Human uses of coasts

A settled coastline in Marblehead, Massachusetts. Once a fishing port, the harbor is now dedicated to tourism and pleasure boating. Observe that the sand and rocks have been darkened by oil slick up to the high-water line.

An increasing part the global population inhabits coastal regions.[5] Many of the world's major cities have been built on or near good harbors and have port facilities. Jurisdictions that are landlocked have achieved port status by such measures such as building canals.

The coast is a crucial frontier and must be defended against military invaders, smugglers and illegal migrants. Fixed Coastal defenses have long been erected in many nations and coastal countries also require a navy and some form of coast guard.

Coasts, especially those with beaches and warm water are an important draw for tourists. In many island nations such as those of the Mediterranean, South Pacific and Caribbean, tourism is central to the economy. Coasts are popular destinations because of recreational activities such as swimming, fishing, surfing, boating, and sunbathing. Growth management can be a challenge for coastal local authorities who often struggle to provide the infrastructure required by new residents.

Threats to a coast

Coasts also face many environmental challenges relating to human-induced impacts. The human influence on climate change is thought to be a contributing factor of an accelerated trend in sea level rise which threatens coastal habitat.

Pollution can occur from a number of sources: garbage and industrial debris, the transportation of petroleum in tankers, increasing the probability of large oil spills, small oil spills created by large and small vessels, which flush bilge water into the ocean.

Fishing has diminished due to habitat degradation, overfishing, trawling, bycatch and climate change. Since the growth of global fishing enterprises after the 1950’s, intensive fishing has gone from a few concentrated areas to encompass nearly all fisheries. The scraping of the ocean floor in bottom dragging is devastating to coral, sponges and other long-lived species that do not recover quickly. This destruction alters the functioning of the ecosystem and can permanently alter species composition and biodiversity. Bycatch, the capture of unintended species in the course of fishing, is typically returned the ocean only to die from injuries or exposure. Bycatch represents approximately ¼ of all marine catch. In the case of shrimp capture, the bycatch is five times larger than the shrimp caught.

Conservation

Extraordinary population growth in the 20th century has placed stress on the planet’s ecosystems. For example, on Saint Lucia, harvesting mangrove for timber and clearing for fishing drove the mangrove forests to low levels, resulting in a loss of habitat and spawning ground for marine life that was unique to the area. These forests also helped to stabilize the coastline. Conservation efforts since the 1980’s have partially restored the ecosystem.

_ _ _ _ _

■ **Task instructions**:
• 1. In the passage on coasts, how large is the bycatch from shrimp capture compared with the shrimp caught?
• 2. Continue the passage on coasts, picking up after its final sentence.
The listing that comes after the passage on coasts is separate material and has no connection to it.

■ **Collected material**:
_ _ _ _ _

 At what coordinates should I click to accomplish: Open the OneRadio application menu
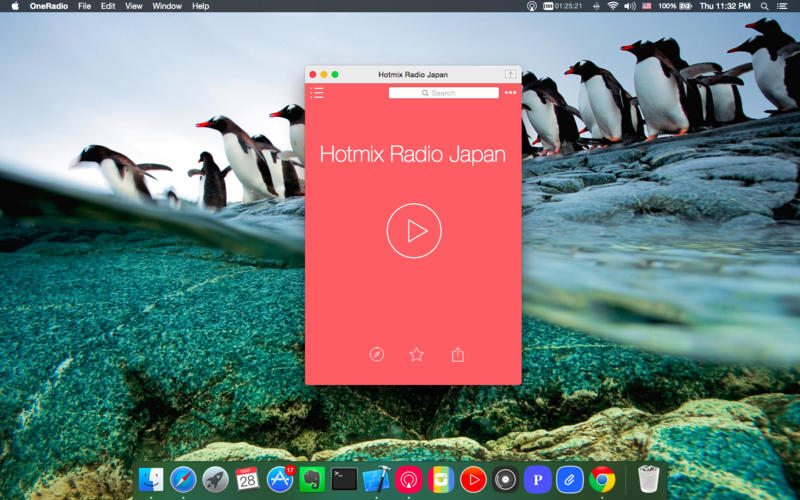48,6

_ _ _ _ _

■ **The answers**:
• 1. The bycatch is five times larger than the shrimp caught.

• 2.
Types of coast

According to one principle of classification, an emergent coastline is a coastline which has experienced a fall in sea level, because of either a global sea level change, or local uplift. Emergent coastlines are identifiable by the coastal landforms, which are above the high tide mark, such as raised beaches. Alternatively, a submergent coastline is a coastline which has experienced a rise in sea level, due to a global sea level change, local subsidence, or isostatic rebound. Submergent coastlines are identifiable by their submerged, or "drowned" landforms, such as rias (drowned valleys) and fjords.

According to a second principle of classification, a concordant coastline is a coastline where bands of different rock types run parallel to the shore. These rock types are usually of alternating resistance, so the coastline forms distinctive landforms, such as coves. A discordant coastline is a type of coastline formed when rock types of alternating resistance run perpendicular to the shore. Discordant coastlines feature distinctive landforms because the rocks are eroded by ocean waves. The less resistant rocks erode faster, creating inlets or bays; the more resistant rocks erode more slowly, remaining as headlands or outcroppings.

Coastal landforms

Coastal landforms. The feature shown here as a bay would, in certain (mainly southern) parts of Britain, be called a cove. That between the cuspate foreland and the tombolo is a British bay.

The following articles describe some coastal landforms:

Cliff erosion

  • Much of the sediment deposited along a coast is the result of erosion of a surrounding Cliff, or bluff. Sea Cliffs retreat landward because of the constant undercutting of slopes by waves. If the slope/cliff being undercut is made of unconsolidated sediment it will erode at a much faster rate then a cliff made of bedrock. (Easterbrook 1999).
  • A Natural arch is formed when a sea stacks is eroded through by waves.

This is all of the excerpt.